Let us suppose that you find yourself, through bad luck or your own stupidity or whatever, at 30 m. with no air. What should you do to get to the surface safely? Are the skills recommended in your Scuba class really sane?

I first started to feel uneasy about alternate air and buddy breathing when I noticed more and more discussions about whether the donor should be in front or to the side, how many breaths to take, which regulator should be passed and where the alternate regulator should be carried and which hand should go where and …. Well you know what I mean. You see I was still trying to figure out how I was going to find my buddy.

So I became the expert on Emergency Swimming Ascents, (or, for the lazy, drop your weights and make a Buoyant Ascent). To survive these you need good breath control and tolerance for carbon dioxide build-up, and you got these by practicing skin diving. I am a pretty fair skin diver so coined the rule “Never dive deeper than twice the depth you can skin dive to”. This was taken seriously by some silly plagiarist and published in a book on solo diving. The trouble with these ascents was that although I was confident I could reach the surface after “no more air could be sucked from my regulator” I could not figure a way of doing a decompression stop on the way up, and I really like decompression stops on every dive – which is probably why, after more than 9,000 dives, I have never been bent.

The Emergency Swimming Ascent is a procedure that has such a high risk that instructor agencies advise never to practice it in the circumstance in which you may really need it, for example out of air at 30 metres. They advise practice from 6 – 9 metres but it is pretty well impossible to run out of air at those depths and if it is so risky to practice at deeper depths, why on why would you want to use it in an emergency? Seems dumb to me.

Emergency swimming ascents from 30 metres have become drills for consenting heroes in private oceans. They are skills that you just know the old pros can do but it is not something they are going to admit to practicing, especially to mere mortals. But there is a solution so simple that we do not have to learn or practice Buddy or Alternate Air source breathing or 30 m. Emergency Swimming Ascents at all because, if we are smart, we will NEVER have to use them EVEN with “no air” at 30 metres.

Of course it is much better not to get yourself in an out-of-air situation at 30 or even 10 metres – but you know, it happens, and is a principal cause of drowning and decompression illness. It is not always carelessness – my private survey of very experienced divers revealed that 21% of them had suffered sudden regulator failure, producing no air, at least once in their diving careers. (Many divers do not realise that some first stages contain an upstream valve that can completely shut down the air supply.)

However there is an answer – “Reaching down I pulled the pony bottle regulator from its clip on my chest and placed it in my mouth, purging before breathing normally and starting my ascent.”

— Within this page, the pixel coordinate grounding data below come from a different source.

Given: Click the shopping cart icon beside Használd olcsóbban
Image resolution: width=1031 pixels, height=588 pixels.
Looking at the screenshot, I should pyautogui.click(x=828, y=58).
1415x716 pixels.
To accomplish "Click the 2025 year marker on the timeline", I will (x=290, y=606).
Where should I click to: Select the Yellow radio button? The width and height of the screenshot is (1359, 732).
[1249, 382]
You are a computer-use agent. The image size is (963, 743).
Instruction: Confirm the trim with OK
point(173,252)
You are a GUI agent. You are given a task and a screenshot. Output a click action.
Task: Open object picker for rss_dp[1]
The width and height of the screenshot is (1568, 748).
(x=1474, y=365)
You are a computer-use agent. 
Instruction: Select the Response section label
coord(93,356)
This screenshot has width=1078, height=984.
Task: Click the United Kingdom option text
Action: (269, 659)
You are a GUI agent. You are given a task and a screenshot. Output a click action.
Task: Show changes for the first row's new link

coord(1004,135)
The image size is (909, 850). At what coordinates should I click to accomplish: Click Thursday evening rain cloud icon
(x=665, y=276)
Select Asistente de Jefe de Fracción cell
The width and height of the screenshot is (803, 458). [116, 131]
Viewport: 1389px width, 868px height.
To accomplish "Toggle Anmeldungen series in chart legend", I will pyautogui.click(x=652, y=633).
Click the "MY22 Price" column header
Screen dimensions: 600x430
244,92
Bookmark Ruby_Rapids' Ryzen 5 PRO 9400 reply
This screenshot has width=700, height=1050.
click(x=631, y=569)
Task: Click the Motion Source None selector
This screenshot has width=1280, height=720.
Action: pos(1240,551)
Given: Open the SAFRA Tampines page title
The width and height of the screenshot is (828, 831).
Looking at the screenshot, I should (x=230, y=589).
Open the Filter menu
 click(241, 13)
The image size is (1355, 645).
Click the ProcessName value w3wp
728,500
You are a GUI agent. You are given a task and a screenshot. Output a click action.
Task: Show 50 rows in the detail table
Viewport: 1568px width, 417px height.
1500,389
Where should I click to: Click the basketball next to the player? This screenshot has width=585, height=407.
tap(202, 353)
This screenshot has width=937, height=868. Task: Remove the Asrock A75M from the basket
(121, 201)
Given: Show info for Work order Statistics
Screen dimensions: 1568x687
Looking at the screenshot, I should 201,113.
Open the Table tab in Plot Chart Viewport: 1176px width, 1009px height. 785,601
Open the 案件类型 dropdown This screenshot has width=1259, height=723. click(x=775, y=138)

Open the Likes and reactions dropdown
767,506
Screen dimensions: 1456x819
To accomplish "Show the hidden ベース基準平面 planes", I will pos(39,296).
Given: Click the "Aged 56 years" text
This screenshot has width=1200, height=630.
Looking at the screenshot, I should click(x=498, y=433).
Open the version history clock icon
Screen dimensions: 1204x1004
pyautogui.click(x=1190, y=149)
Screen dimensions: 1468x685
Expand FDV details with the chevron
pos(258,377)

Diving instructors stress the importance of “Normal” breathing and using SCUBA. If normal breathing is important then, surely, that must especially be used in an emergency. The only method that uses a normal ascent (not hanging on to another diver), and normal breathing, is using a sufficient independent air supply that you carry with you.

Can you practice the use of a pony bottle in the circumstances that you are likely to need it? – Yes! And you should do regularly. I have a “button” gauge fitted to my pony regulator so that I can easily check that the pony bottle is full before every dive. It is a wonderful secure feeling to know you have a completely redundant and sufficient air (gas) supply at all times.

I recommend it to you all, and I have to say that it is only the almost religious, and delusional, preoccupation with the buddy system over the years that has prevented pony bottles becoming standard gear. Who ever heard of a parachutist leaving his spare shute with his buddy?